◆ Work to be completed ◆
Tally how many lines of the material contain the string "field". Reply with the number alone.

◆ Extracted records ◆
----

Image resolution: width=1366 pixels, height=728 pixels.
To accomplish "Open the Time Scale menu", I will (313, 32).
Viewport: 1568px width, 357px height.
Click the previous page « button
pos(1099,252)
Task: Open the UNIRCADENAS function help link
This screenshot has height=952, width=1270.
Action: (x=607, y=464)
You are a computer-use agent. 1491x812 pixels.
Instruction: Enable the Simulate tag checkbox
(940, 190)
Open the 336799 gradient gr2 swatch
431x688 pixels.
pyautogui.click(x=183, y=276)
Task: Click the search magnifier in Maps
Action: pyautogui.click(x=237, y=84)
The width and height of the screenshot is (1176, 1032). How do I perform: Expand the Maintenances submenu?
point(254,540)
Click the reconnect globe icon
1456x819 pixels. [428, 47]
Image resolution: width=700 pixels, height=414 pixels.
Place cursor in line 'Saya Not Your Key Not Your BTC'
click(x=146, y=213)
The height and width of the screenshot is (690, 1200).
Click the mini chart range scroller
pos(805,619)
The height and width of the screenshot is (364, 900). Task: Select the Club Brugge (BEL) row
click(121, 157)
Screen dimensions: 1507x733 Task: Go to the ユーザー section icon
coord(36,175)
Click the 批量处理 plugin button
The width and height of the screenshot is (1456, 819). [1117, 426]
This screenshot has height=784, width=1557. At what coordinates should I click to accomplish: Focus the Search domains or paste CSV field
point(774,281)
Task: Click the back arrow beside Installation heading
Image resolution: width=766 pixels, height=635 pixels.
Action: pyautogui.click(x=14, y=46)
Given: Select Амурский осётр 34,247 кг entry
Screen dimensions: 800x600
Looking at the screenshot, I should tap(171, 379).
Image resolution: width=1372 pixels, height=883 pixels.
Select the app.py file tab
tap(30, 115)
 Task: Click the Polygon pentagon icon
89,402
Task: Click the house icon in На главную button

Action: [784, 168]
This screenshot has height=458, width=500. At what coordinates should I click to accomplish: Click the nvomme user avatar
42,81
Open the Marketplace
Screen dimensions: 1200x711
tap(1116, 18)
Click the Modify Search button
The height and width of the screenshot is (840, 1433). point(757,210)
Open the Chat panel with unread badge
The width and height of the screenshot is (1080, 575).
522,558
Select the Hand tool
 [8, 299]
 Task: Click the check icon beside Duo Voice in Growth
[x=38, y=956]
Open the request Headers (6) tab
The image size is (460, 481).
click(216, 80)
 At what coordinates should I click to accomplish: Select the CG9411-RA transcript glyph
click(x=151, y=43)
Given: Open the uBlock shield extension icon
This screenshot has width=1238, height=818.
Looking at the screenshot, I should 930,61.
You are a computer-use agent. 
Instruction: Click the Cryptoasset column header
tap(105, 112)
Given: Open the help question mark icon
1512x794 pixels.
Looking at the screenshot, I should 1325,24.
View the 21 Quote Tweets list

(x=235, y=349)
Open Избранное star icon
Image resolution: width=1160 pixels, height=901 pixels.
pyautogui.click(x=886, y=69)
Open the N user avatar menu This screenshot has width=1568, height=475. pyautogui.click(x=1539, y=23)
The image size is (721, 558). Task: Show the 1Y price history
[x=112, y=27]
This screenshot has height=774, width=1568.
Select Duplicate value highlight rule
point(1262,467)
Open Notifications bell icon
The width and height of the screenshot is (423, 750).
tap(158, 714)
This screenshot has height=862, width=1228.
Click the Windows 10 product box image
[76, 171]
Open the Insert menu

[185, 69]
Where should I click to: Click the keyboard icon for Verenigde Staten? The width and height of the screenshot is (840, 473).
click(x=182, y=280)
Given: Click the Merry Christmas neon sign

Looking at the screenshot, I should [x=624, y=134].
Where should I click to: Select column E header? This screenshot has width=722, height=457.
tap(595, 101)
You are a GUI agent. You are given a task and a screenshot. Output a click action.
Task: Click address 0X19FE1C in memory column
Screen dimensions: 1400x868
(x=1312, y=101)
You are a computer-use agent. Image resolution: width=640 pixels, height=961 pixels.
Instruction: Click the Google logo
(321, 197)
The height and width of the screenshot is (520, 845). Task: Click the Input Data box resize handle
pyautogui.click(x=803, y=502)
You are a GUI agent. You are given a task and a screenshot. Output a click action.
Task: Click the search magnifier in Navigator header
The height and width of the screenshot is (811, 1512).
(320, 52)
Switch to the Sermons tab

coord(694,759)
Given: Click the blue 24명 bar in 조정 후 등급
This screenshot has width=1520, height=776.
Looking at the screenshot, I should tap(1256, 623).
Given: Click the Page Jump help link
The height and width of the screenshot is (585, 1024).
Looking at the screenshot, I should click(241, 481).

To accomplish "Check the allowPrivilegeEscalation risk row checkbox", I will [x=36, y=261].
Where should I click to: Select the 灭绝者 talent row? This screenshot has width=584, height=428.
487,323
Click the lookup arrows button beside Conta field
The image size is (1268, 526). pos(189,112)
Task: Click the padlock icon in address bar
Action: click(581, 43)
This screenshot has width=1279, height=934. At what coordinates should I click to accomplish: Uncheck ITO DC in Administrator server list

----

◆ Exercise solution ◆
2